David Brooks concedes that it’s not (“of course there’s nothing wrong in devoting yourself to your own progeny”). But weren’t these behavior codes once fairly common across the whole American SES spectrum?
Maybe one significant thing that changed is the role of the Catholic Church in working class, urban communities. Churches still seem to be important forces in some upwardly-mobile African American, Hispanic, and Korean communities. However, the Catholic Church in particular was pretty unique in providing low-cost education and health care services to urban communities throughout the country, for many generations. In the span of one or two generations it has receded. No other institution has stepped in to fill the vacuum.
It’s different in some other countries. The Catholic Church was once a pervasive force in French Canadian life. Today, churches all over Quebec City are being turned into shops and condos. The difference may be that there, as in much of Europe, the government is stepping in with low-cost, high-quality health and education services. Furthermore there doesn’t seem to be a huge, permanent underclass of people excluded from those services (not in the major cities anyway.)
Simba9 In this context Asians refers to China, Japan, and Korean. You might want to refresh your history a little bit. Do you think a third world country attacked Pearl Harbor and fought the US in WWII. Did a third world country kill 50,000 US troops in the Korean War? In 1500 China was the most advanced country in the world with the largest navy before turning inward for 500 years and has now entirely on its own about to have the world’s largest economy. The Chinese have invented virtually everything worth inventing prior to the Industrial Age. You are confusing uninformed racism with historical facts. Do you remember Marco Polo?
Again, what policies do you advocate, based on these observations? Are you reluctant to answer that?
One of Brook’s stupidest columns.
15yo Jada can’t join any sports team or club in her high school because she has to come right home after school to look after her baby brothers and make dinner. She also works at McDonalds 3 nights a week and on weekends. She is falling behind in her studies because she just doesn’t have time to do her homework, nor does she have a quiet space at home to study. She is also constantly worried about her mom, who works 3 jobs to put food on the table. Mom’s not been feeling well lately but they don’t have health insurance. As soon as Jada graduates, she’ll be able to get a full time job and contribute more to the household. She has never thought about college because who can afford that?!
But yes, my family vacation to Cancun with my kids is keeping Jada poor. Right.
It would be nice if someone wrote a book about this phenomenon.
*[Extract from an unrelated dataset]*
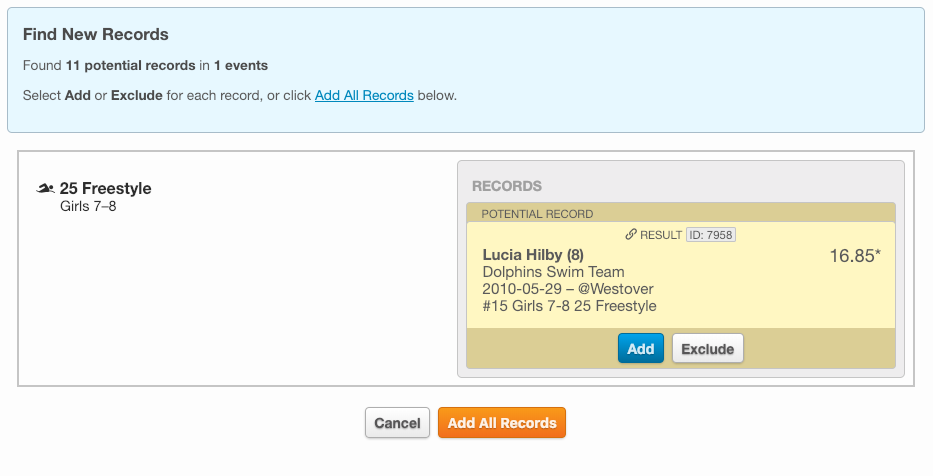Click the swimmer icon beside 25 Freestyle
Huh? Korea was one of the poorest countries in the world in the 1950s, they’d just experienced a full 40 years of brutal racial oppression, colonialism, and war. And by your metric, North Vietnam during the 60s should have been an economic powerhouse. But their GDP per capita in 1964 was less than half of Chad or Sudan’s.
And since you’re complaining about people not knowing their history you might want to brush up on where the terms “first world,” “second world,” and “third world” came from and what they actually mean. Who knew that terms invented in the 1950s to specifically describe the geopolitical alignment of countries during the Cold War are applicable to the late Middle Ages?
This thread is getting really off-topic.
Apresski are you going to argue that the major Asian Countries are not first world and have been literate and advanced for thousands of years. That is the point. The people from first world countries no matter the race or cultures thrive in the modern western world and there is a clear genetic component.
Apresski but Korea went through the Bronze Age like 1500 BC and had a similar experience with China as occurred in Europe with the Romans. This is not a discussion about 1950 or even the 20th century but rather about long term effect of evolution and how it shape the genes for intelligence and behavior.